*** Block opens ***

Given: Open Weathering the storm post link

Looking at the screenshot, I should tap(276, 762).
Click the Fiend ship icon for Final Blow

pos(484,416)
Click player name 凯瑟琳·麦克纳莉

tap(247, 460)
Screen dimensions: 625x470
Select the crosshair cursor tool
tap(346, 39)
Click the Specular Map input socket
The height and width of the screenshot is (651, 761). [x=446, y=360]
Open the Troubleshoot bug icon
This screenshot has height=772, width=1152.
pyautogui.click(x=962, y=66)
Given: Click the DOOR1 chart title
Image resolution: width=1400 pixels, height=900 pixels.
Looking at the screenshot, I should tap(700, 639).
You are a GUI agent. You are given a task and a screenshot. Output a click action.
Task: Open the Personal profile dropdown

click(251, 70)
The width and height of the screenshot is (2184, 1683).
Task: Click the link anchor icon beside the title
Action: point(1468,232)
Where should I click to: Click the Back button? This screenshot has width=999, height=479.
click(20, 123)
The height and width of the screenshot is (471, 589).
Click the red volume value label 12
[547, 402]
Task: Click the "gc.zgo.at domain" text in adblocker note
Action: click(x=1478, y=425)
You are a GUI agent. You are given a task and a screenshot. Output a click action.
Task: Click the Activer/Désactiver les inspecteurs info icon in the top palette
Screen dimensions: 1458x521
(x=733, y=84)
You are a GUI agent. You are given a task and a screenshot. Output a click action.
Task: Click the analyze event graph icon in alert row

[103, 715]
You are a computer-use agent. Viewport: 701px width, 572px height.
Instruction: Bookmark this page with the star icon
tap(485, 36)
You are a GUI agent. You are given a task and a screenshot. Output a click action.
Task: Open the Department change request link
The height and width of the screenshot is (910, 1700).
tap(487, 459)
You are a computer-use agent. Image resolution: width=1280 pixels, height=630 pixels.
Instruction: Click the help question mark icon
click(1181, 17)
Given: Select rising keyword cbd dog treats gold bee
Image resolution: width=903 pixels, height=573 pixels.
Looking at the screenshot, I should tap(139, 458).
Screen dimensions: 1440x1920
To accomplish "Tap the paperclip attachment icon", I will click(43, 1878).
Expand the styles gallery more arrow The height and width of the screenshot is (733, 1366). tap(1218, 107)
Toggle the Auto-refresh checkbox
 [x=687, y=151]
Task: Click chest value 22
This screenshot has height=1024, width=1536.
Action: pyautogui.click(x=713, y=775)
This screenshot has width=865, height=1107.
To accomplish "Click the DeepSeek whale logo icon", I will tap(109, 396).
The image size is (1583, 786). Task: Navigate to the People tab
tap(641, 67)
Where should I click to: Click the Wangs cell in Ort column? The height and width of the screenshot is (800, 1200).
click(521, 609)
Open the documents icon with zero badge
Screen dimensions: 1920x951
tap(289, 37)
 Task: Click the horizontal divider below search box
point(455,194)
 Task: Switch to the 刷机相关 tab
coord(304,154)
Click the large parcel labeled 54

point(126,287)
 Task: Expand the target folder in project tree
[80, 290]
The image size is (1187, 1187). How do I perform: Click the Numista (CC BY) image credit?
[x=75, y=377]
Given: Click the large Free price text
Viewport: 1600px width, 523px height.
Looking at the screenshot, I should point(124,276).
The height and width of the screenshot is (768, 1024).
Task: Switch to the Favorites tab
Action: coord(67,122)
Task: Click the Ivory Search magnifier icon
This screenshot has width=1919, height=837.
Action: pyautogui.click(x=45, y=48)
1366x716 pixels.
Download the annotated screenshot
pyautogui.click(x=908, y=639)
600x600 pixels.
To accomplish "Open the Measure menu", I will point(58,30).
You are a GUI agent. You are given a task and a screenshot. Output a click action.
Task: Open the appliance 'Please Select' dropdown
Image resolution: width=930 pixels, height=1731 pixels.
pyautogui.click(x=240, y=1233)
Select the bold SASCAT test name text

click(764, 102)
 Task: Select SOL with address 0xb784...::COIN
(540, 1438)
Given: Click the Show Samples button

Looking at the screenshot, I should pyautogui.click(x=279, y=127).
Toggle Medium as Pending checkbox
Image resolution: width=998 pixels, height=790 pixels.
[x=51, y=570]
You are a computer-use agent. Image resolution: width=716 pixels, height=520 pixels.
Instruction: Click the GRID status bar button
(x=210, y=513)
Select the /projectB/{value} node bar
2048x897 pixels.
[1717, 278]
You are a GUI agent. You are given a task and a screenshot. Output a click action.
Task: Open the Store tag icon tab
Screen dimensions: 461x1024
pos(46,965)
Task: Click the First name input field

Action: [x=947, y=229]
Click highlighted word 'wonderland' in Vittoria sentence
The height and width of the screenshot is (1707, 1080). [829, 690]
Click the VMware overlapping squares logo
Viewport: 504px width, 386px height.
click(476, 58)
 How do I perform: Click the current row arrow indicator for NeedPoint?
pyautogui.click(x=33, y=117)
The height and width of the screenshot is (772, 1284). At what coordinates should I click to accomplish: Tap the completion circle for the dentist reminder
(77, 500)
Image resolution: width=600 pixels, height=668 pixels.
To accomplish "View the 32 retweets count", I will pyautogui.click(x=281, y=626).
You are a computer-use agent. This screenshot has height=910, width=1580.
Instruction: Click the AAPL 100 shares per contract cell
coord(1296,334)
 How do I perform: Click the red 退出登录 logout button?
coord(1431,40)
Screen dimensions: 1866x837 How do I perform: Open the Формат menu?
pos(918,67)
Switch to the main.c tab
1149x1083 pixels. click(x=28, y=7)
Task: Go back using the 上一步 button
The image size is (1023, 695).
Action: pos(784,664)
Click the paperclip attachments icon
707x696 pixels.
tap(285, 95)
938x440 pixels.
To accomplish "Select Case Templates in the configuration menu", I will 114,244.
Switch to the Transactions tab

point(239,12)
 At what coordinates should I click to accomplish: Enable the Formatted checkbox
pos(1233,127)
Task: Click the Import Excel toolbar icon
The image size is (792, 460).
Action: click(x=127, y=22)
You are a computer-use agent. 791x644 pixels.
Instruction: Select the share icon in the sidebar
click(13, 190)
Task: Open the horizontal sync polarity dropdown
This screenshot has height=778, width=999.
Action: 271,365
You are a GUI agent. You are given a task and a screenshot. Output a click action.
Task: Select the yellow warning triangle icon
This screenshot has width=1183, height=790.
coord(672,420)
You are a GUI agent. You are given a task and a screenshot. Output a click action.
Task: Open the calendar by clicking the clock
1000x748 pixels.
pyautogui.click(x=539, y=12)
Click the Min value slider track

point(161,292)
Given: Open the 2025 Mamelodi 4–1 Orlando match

*** Block closes ***

> [What to work on]
Return only the number of lines above that include the word "paperclip".

> [Answer section]
2